Page:
-----

\documentstyle{article}
\bibliographystyle{unsrt}
\tolerance 10000
\date{}
\author{Misha Koshelev$^1$ and Patrick Taillibert$^2$\\
$\ $\\
$^1$1003 Robinson\\
El Paso, TX 79902, USA\\
email {\tt mkosh@cs.utep.edu}\\
$\ $\\
$^2$Dassault Electronique\\
55 Quai Marcel Dassault\\
92214 Saint Cloud, France\\
email {\tt Patrick.Taillibert@dassault-elec.fr}}
\title{Optimal Approximation of Quadratic Interval Functions}
\begin{document}
\maketitle
\begin{abstract}
Measurements are never absolutely accurate; as a result, after each
measurement, we do not get the {\it exact} value of the measured
quantity; at best, we get an {\it interval} of its possible values.
For dynamically changing quantities $x$, the additional problem is that we
cannot measure them continuously; we can only measure them at certain
discrete moments of time $t_1,t_2,\ldots$. If we know that the value
$x(t_j)$
at a moment $t_j$ of the last measurement was in the interval
$[x^-(t_j),x^+(t_j)]$, and if we know the upper bound
$D$ on the rate with which $x$ changes (i.e., on the absolute value
$|\dot x(t)|$ of the derivative $\dot x(t)$),
then, for any given moment of time
$t$, we can conclude that $x(t)$ belongs to the interval
$[x^-(t_j)-D\cdot (t-t_j),x^+(t_j)+D\cdot(t-t_j)]$. This interval
changes {\it linearly} with time, an is, therefore, called a {\it
linear interval function}.
When we process these intervals, we get an expression that is
quadratic and higher order w.r.t. time $t$. Such ``quadratic''
intervals are difficult to process and therefore, it is necessary to
approximate them by linear ones.
In this paper, we describe an algorithm that gives the optimal
approximation of quadratic interval functions by linear ones.

-----

Data listing:
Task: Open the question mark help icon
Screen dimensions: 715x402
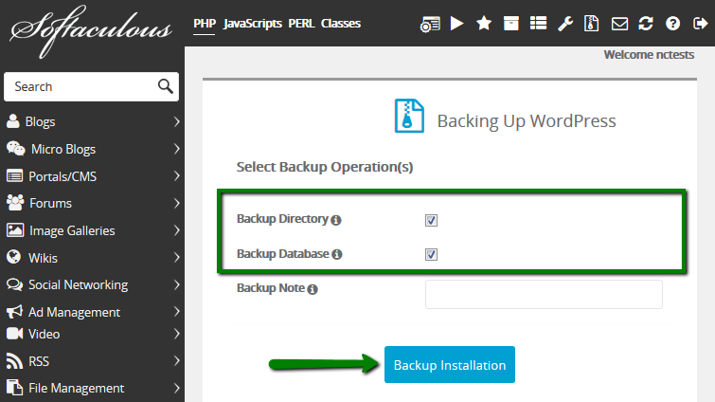Action: pyautogui.click(x=673, y=24)
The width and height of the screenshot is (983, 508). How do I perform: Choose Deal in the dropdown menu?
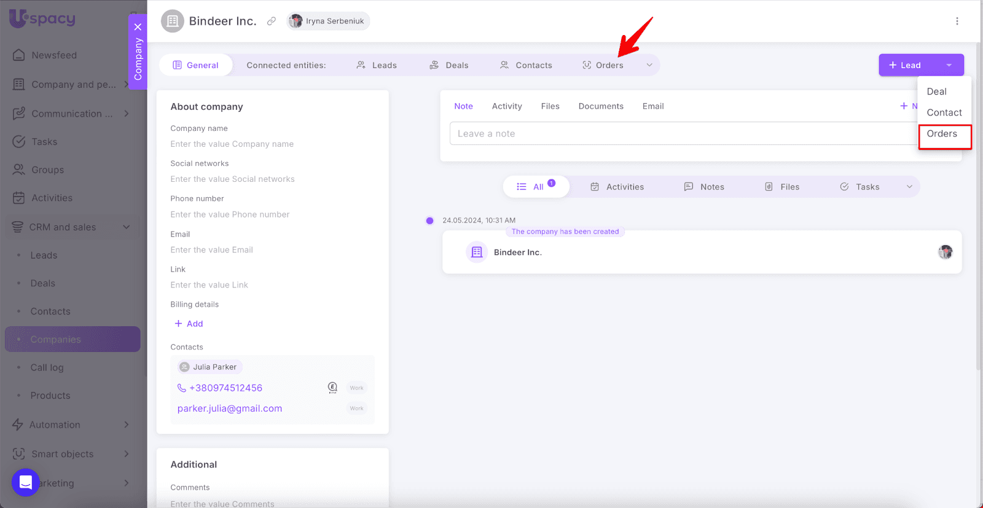(936, 92)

-----

Written exercise 1: According to the abstract, what is an interval that changes linearly with time called?
Written exercise 2: Transcribe the records from the line containing "The width and" through their end, leaving out the pictures.
The abstract and the records were drawn from separate sources.

Expected answer 1: A linear interval function.

Expected answer 2:
The width and height of the screenshot is (983, 508). How do I perform: Choose Deal in the dropdown menu?
(936, 92)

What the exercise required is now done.